A grammar change that breaks any of these invariants fails the validator on the first input that exercises the break, with a positioned diagnostic. The validator is cheap (one deterministic traversal) and runs unconditionally.
Remaining gaps
No known soundness gaps remain in this revision. The list above is the full set of contracts the parser asserts; if a future revision discovers a new gap it will be enumerated here.
Conformance
A conforming consumer of the AST may assume every invariant enumerated under §"Enforced after this revision" holds on the tree it receives from parser.Parse or parser.ParseString. A conforming alternative parser must produce a tree that satisfies the same invariants, reachable through the same node types, and reject the same diagnostics (P062, P063, P064, P065, P070) for the same inputs. Diagnostic wording is not normative; diagnostic codes and positions are.
A consumer that walks the tree must:
- Treat the tagged-union encoding as exhaustive. A
default:in a switch overStatementarms indicates dead code in this MEP; if a future revision adds an arm, every consumer must opt into the new shape rather than silently ignoring it. - Apply binary-operator precedence as defined by the language ladder (MEP 2 §Layered precedence with operand symmetry), not as implied by tree shape. A consumer that walks
BinaryExpr.Rightleft to right without applying precedence will mistypea + b * c. - Preserve the order of
Statementsin aProgramand ofBodyin any block. Reordering changes meaning.
Open questions
- Separate
astpackage. Splitting the AST out ofparserwould let downstream tooling depend on the AST without pulling in participle and lexer machinery. The cost is a translation step and a duplicate type definition; the gain is a smaller dependency surface for code generators. Defer until a second front end (or a serialised AST distribution) becomes a concrete requirement. - Pattern AST. A dedicated
Patternunion would move match-shape checks from the type checker into the parser, surfacing more errors with positions. The cost is grammar duplication for literals, calls, and selectors. See MEP 13. - Structural unions in
TypeRef. First-classint | nilin aTypeRefarm would let optional types use surface syntax instead of nominal aliases. The decision turns on whether structural and nominal unions can coexist without producing two ways to spell the same type. See MEP 10. - Doc-comment ownership. Whether
Docis parsed (grammar production) or post-attached (text scan) changes nothing observable today, but a grammar production would make the attachment a parser contract rather than a normalisation contract.
References
- Aho, Sethi, Ullman. Compilers: Principles, Techniques, and Tools. §4.3 on AST design and §5 on syntax-directed translation.
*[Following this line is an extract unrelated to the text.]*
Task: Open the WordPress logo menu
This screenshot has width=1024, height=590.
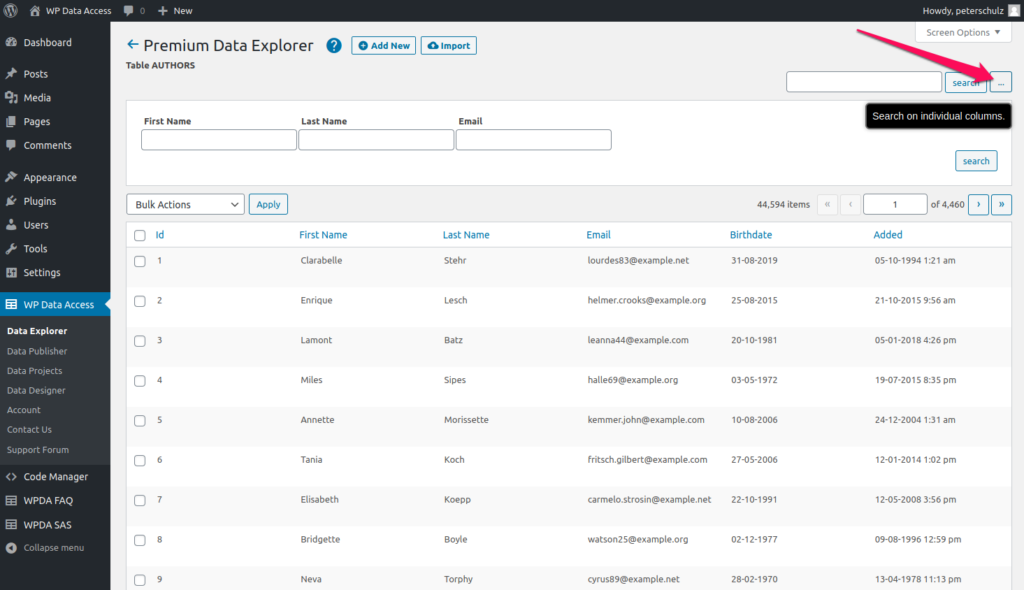Action: [x=11, y=10]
- Appel, Andrew. Modern Compiler Implementation in ML. Chapter 4 on AST representations and the choice between class hierarchies and tagged unions.
- Wadler, Philip. The Expression Problem. 1998. The trade-off the tagged-union-by-nullable-field encoding navigates.
- Ford, Bryan. Parsing Expression Grammars: A Recognition-Based Syntactic Foundation. POPL 2004. PEG semantics that this AST's parser is built on.
- participle/v2. The struct-tag parser dialect whose tags share fields with the AST.
- MEP 1 (Lexer).
- MEP 2 (Grammar).
- MEP 10 (Type system roadmap).
- MEP 13 (Pattern matching).
Copyright
This document is placed in the public domain.